→ **Exercise 1**
Decide whether each statement agrees with the forum thread below, answering yes or no and quoting the exact words of the thread that settle it. (a) Londonderry34 blames the parents. (b) Juststopamoment suggests inviting the parents on the holiday and leaving the brother out. (c) Madamum18's post is timestamped 19:40.
→ **Exercise 2**
In the forum thread below, what word does Madamum18 write after quoting the line about breaking the cycle?

→ **Passage for review**
--------------------

Londonderry34 · 03/04/2022 19:09

Sorry but I blame your parents. Your relationship with your brother - no shame - is dysfunctional. Looking in I would blame them.

Cherrysoup · 03/04/2022 19:16

Weird. Why are you going on holiday with him? Couldn’t you go a different time with your parents? It must be extremely uncomfortable for your parents and your dc given you don’t talk.

Juststopamoment · 03/04/2022 19:37

I’d do what another poster said and invite your parents to your holiday and leave him out. I think your parents enable his behaviour.

Juststopamoment · 03/04/2022 19:40

If you don’t get the money from him you are reinforcing the same enabling that your parents do. Break the cycle. But also don’t go on holiday with him.

Madamum18 · 03/04/2022 20:12

If you don’t get the money from him you are reinforcing the same enabling that your parents do. Break the cycle

Yup!

--------------------

→ **Exercise data**
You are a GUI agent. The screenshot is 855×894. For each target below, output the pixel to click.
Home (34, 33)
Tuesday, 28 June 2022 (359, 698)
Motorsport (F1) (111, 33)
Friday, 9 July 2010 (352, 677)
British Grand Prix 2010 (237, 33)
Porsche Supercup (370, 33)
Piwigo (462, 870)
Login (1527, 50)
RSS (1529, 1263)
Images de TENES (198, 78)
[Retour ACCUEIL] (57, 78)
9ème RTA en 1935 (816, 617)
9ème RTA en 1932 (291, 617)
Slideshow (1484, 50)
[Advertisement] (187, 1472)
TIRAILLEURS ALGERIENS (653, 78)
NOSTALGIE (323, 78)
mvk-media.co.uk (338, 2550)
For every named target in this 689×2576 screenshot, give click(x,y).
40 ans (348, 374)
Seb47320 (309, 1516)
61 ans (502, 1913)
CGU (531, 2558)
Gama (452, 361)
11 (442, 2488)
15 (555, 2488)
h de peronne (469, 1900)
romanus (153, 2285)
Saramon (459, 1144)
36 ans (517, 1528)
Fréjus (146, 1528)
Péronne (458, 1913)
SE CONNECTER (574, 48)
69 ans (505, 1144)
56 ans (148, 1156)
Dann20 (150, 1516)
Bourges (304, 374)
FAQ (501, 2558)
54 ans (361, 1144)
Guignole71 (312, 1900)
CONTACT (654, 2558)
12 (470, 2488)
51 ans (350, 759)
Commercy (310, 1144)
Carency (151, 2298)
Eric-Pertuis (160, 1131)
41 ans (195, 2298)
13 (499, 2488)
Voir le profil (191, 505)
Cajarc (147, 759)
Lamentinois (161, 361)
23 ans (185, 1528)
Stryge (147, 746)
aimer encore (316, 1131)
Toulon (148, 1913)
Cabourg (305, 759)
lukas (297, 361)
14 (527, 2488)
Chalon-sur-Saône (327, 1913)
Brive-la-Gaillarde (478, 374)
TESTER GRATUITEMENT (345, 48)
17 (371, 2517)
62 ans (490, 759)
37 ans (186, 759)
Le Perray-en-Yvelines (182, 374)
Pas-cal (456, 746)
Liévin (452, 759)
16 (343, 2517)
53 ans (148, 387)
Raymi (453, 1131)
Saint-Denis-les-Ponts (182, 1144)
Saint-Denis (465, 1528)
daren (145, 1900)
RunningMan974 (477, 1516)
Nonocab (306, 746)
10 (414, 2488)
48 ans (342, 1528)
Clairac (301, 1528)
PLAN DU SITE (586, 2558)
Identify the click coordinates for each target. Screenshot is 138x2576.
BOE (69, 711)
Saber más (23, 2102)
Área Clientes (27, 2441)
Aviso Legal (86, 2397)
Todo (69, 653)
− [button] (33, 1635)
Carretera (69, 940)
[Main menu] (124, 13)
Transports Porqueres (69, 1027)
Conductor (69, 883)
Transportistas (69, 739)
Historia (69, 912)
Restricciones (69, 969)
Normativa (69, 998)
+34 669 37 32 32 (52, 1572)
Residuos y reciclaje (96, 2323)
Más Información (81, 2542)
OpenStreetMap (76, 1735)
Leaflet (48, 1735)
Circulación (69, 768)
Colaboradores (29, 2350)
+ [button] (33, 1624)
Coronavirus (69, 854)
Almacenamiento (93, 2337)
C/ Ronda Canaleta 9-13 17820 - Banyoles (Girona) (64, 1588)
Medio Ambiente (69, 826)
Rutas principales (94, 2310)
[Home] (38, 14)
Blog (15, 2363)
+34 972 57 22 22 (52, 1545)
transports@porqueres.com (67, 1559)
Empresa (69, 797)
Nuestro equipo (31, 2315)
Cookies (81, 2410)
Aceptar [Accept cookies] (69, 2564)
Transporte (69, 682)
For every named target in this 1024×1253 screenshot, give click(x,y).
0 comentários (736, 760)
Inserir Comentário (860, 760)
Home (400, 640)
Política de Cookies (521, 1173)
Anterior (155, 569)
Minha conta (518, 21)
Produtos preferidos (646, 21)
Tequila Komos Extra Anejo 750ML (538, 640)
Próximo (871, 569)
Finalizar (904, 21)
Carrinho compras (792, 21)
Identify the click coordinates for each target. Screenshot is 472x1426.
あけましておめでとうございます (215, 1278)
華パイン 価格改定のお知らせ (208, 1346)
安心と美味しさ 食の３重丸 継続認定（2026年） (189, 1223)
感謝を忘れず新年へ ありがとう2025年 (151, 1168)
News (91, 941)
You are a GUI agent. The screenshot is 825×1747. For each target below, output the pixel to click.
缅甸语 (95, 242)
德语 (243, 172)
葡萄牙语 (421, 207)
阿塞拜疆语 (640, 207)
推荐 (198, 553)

--------------------

→ **Problem solution 1**
(a) Yes: "Sorry but I blame your parents."
(b) Yes: "invite your parents to your holiday and leave him out"
(c) No: "Madamum18 · 03/04/2022 20:12"

→ **Problem solution 2**
"Yup!"